Il 23 dicembre 1984 il giovane sciatore bolognese ha sorpreso tutti con una vittoria inaspettata. “Grossa sorpresa alla Montagnetta di San Siro: un azzurro della B beffa i grandi”, scrisse la Gazzetta dello Sport
Nello sport ci sono nomi che sembrano perfetti per stare scritti in fronte a un campione, anche se, ovviamente, lo si può dire solo a posteriori, dopo che con quel nome si è firmata un’impresa, o una carriera di imprese sportive.
Che, per giocare a pallone, Edson Arantes do Nascimento fosse molto meno efficace di Pelé, voce che onomatopeicamente pare consustanziarsi con l’oggetto stesso della sua arte pedatoria, lo capisce anche un bambino. Alla sfera della premonizione appartiene anche Diego Armando Maradona, sorta di sacra trinità anagrafica che tiene insieme Dio e la Madonna congiunti dalla forza ariostesca delle armi e/o degli amori – e con quel secondo nome imperfetto anagramma del cognome, come imperfetto fu il suo genio calcistico e umano. Oggidì nello star system dello sport il nome diventa brand commerciale (Cr7 docet) e contribuisce a fare la fortuna economica di chi lo porta.

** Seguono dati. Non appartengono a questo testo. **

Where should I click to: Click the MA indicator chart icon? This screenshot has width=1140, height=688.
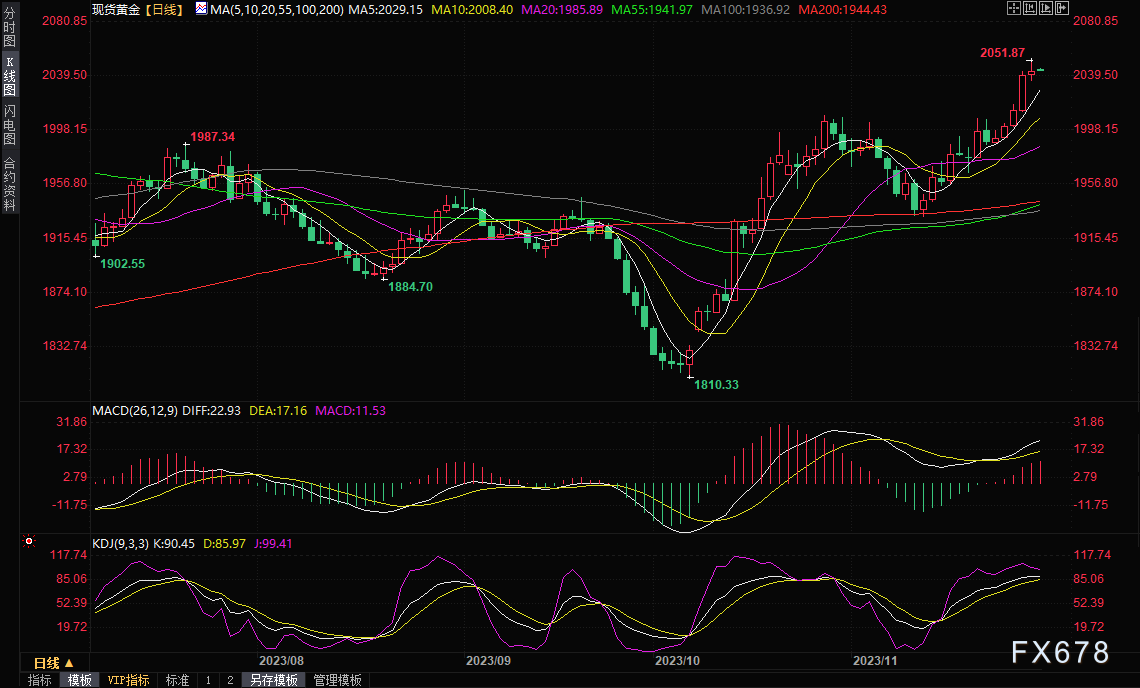[x=200, y=9]
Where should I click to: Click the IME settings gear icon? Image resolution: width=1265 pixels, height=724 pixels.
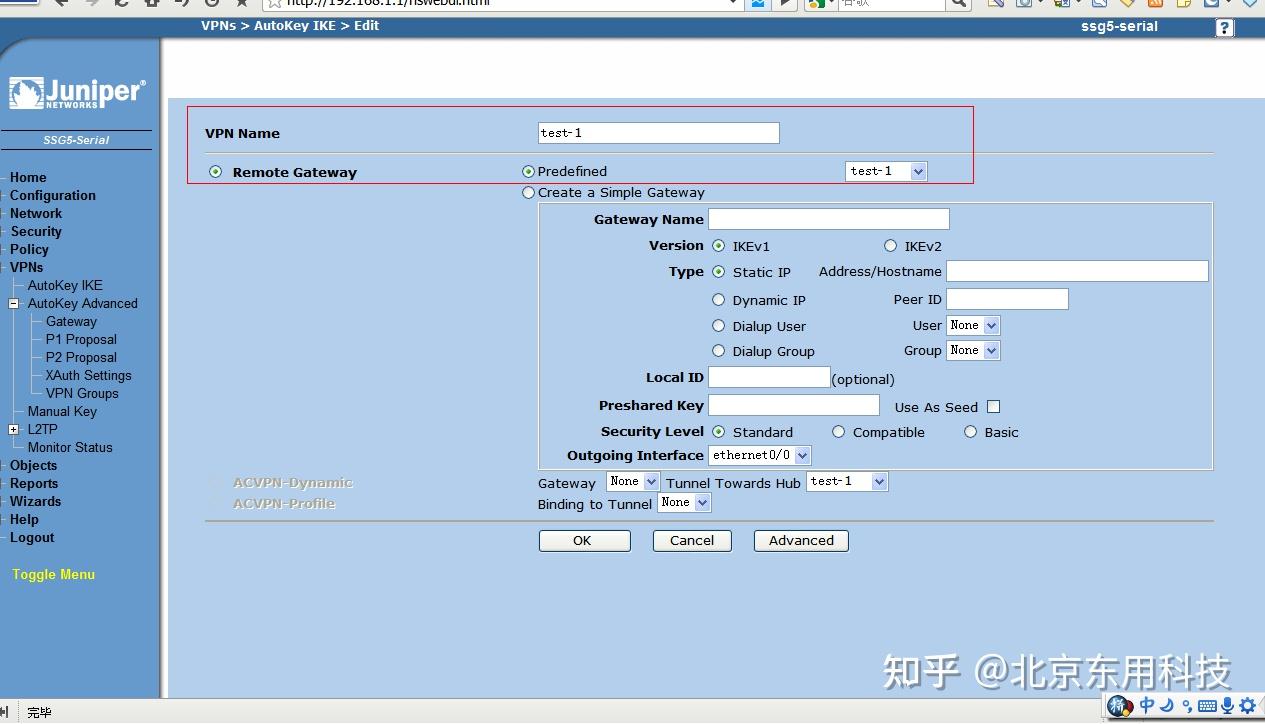coord(1247,707)
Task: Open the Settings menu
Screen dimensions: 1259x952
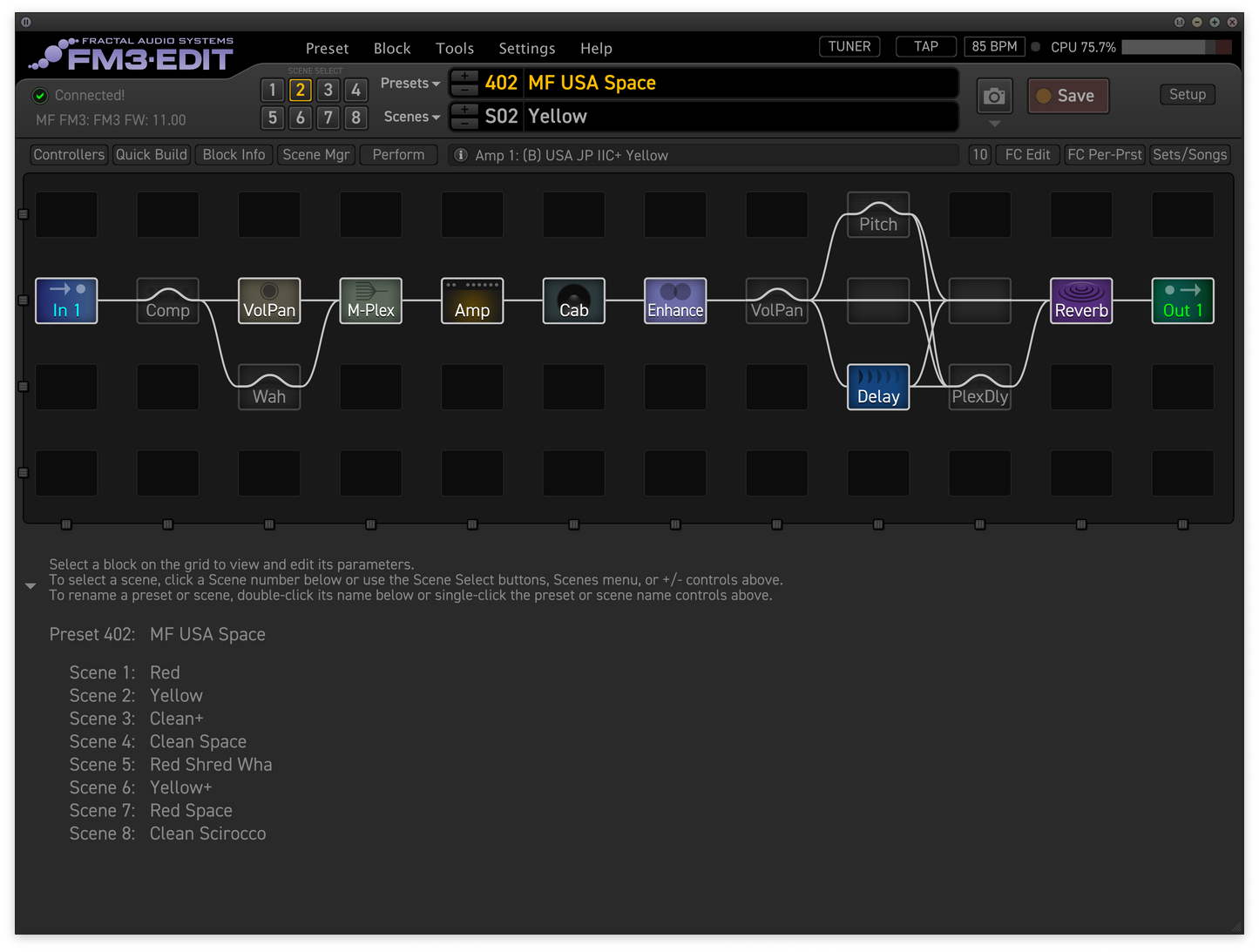Action: tap(526, 48)
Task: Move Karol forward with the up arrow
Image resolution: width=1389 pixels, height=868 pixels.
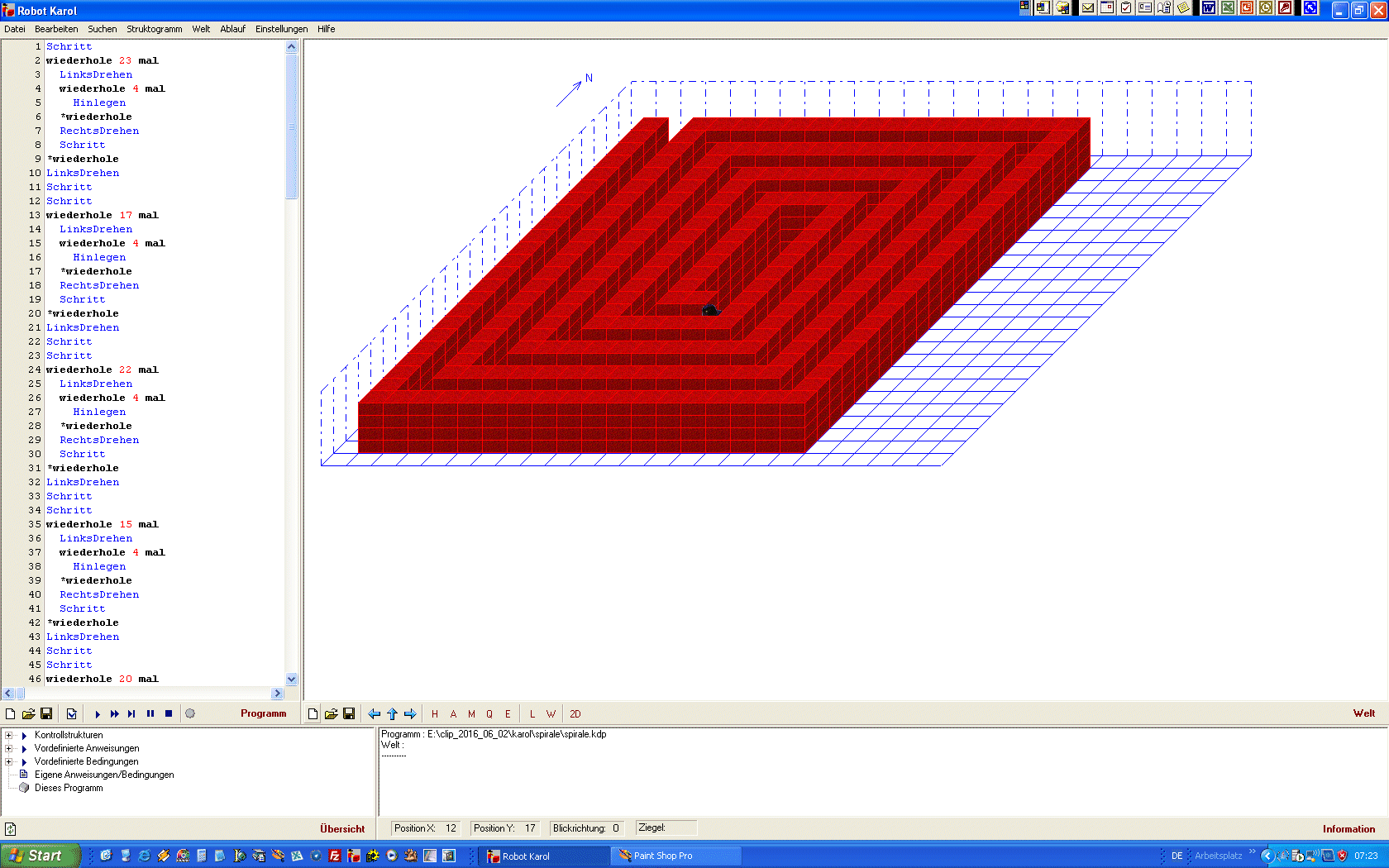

Ci sono però nomi e cognomi che, anche per un campione, sono pesantissimi da indossare. “L’impresa eccezionale, dammi retta” (tanto per citare un concittadino del fuoriclasse di cui stiamo per raccontare la prima sorprendente epifania, avvenuta esattamente quarant’anni fa) è così quella di riuscire a desemantizzare la propria identità onomastica.
Il 23 dicembre 1984, sul Monte Stella, la popolare Montagnetta di Milano la Federazione Italiana Sport Invernali ebbe l’idea di organizzare, in vista delle festività natalizie, uno slalom parallelo a cui presero parte gli atleti delle squadre A e B maschile e femminile. Di neve vera neanche a parlarne, cosicché la si dovette sparare artificialmente i cannoni (per ironia della sorte, venti giorni dopo su Milano si sarebbe abbattuta “la nevicata del secolo” che fu fatale al Palasport di San Siro). Il tracciato era, necessariamente, molto corto (250 m) e le pendenze assai modeste pendenze: 185 m sul livello del mare, altura artificiale nata dall’accumulo di macerie degli edifici distrutti nella Seconda guerra mondiale. Dai cancelletti di partenza alla vista dei concorrenti si apriva l’orizzonte assai poco panoramico dei palazzoni a schiera del Quartiere Gallaratese, periferia nord-ovest di Milano.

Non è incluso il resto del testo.